I'm not sure you'll gain much from that extra work, Osvaldd. It might stop end-grain joins from opening up so much, but won't contribute much to the overall strength, I reckon.


----------



## deema (12 May 2019)

Your original suggested layout will work just fine. Just orientate the grain to run as vertical as possible to minimise and cupping on the surface. You need to do this for which ever laminated solution you choose.


----------



## Osvaldd (22 May 2019)

Well its done, almost... Flattening the underside now. I'm happy with the way it turned out, end grain joints nice and tight. All done by hand.


----------



## Phil Pascoe (22 May 2019)

You need flatten only the parts that contact the frame, unless you enjoy working for nothing.


----------



## Orraloon (22 May 2019)

Looking good. Woodwork is so much more enjoyable on a good solid bench.
Regards
John


----------



## custard (22 May 2019)

Well done, that looks excellent!

=D>


----------



## Osvaldd (22 May 2019)

phil.p":mp7jd6x6 said:


> You need flatten only the parts that contact the frame



It’s an English style bench with a tool well, I'm going to need a flat underside as a registration to plough a groove for the tool board.


----------



## Trevanion (22 May 2019)

Very neat joints! How did you do the end grain ones? Straight off the saw?


----------



## Osvaldd (22 May 2019)

Trevanion":2tyth3fe said:


> Very neat joints! How did you do the end grain ones? Straight off the saw?



No, my hand sawing is not that accurate. Hand planing to knife marks.


----------



## Inspector (22 May 2019)

Osvaldd":g4o7wnht said:


> It’s an English style bench with a tool well, I'm going to need a flat underside as a registration to plough a groove for the tool board.



Perhaps a dumb question but can't you register off of the top surface?

Pete


----------



## Osvaldd (22 May 2019)

@Inspector 
Possibly, but it's done now.
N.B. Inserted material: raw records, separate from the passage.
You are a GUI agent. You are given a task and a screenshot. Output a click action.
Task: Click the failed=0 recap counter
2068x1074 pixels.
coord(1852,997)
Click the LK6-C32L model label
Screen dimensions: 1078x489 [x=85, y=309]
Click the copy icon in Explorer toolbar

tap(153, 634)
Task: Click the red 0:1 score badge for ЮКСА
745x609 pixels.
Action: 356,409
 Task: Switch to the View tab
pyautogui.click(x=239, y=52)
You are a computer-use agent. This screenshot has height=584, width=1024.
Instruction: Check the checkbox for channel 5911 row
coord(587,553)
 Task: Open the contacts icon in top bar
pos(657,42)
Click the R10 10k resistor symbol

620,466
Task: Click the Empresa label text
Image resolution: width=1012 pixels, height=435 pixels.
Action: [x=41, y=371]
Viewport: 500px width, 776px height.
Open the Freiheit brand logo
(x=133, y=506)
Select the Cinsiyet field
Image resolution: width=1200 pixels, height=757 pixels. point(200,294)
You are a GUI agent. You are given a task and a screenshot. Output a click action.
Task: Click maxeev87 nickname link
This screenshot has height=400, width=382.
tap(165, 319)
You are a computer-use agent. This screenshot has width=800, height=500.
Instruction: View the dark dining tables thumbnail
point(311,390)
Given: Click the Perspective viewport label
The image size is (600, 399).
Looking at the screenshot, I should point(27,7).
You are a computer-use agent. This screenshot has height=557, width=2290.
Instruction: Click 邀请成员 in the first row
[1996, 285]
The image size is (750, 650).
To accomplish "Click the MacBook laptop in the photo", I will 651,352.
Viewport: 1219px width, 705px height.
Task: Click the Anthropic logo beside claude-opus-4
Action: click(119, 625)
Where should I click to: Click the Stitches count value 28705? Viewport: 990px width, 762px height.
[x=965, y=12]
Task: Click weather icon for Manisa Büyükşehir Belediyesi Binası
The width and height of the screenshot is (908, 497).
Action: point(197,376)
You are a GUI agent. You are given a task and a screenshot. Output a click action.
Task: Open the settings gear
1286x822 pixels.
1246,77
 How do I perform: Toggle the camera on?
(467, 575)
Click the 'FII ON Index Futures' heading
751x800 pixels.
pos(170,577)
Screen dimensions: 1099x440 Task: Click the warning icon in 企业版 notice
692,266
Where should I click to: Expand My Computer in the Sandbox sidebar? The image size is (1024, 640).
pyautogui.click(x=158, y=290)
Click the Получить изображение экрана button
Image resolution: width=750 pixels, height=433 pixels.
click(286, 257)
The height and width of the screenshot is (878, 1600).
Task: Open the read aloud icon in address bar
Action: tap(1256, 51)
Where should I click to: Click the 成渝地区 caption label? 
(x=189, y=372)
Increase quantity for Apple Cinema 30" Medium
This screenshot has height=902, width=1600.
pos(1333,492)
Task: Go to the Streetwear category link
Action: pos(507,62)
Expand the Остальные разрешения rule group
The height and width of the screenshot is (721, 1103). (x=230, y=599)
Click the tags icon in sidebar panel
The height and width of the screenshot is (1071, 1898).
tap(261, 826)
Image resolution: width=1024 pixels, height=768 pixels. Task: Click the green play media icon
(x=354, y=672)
I just wanted to leave the top alone until the very end, when the bench is put together.


----------



## Ttrees (22 May 2019)

What a result!, from the design you had only a month ago, to a much better constructed one, and getting it laminated up with nice tight butt joints to boot. =D> 
Your jack plane is not destined for the parts bin afterall.
Keep us updated
Good luck with the rest of it
Tom


----------



## thetyreman (28 May 2019)

looks really good, did you finish the bench?


----------



## Osvaldd (29 May 2019)

Not yet, most joinery is done though, ready to be assembled.


----------



## DBT85 (5 Jul 2019)

Looks fantastic.

I too had to work on the underside but mine was not as well laminated as yours seems to be. I did only worry about the bits where the frame met the underside though. I then registered off the top for the groove for the wellboard as suggested.

I look forward to seeing yours finished! (and mine for that matter!)


----------



## Osvaldd (3 Sep 2019)

Had to take a small break from woodworking, I'm back at it now. Workbench is nearly done.
I want to add some dowels to strengthen mortise and tenon joints, am I wasting time?


----------



## rafezetter (4 Sep 2019)

Osvaldd":10dvb9rt said:


> Had to take a small break from woodworking, I'm back at it now. Workbench is nearly done.
> I want to add some dowels to strengthen mortise and tenon joints, am I wasting time?



Some might say yes, but personally I'm a "belt and braces" kinda guy and would dowel them - it's a workbench so you want it sturdy as you can make it, then you can mistreat it as much as you like without fear.

It's minimal time to do, so why not?


----------



## Osvaldd (17 Sep 2019)

Forgot to post a picture of the finished bench sooner. Literally all the tools I used are on the bench.


----------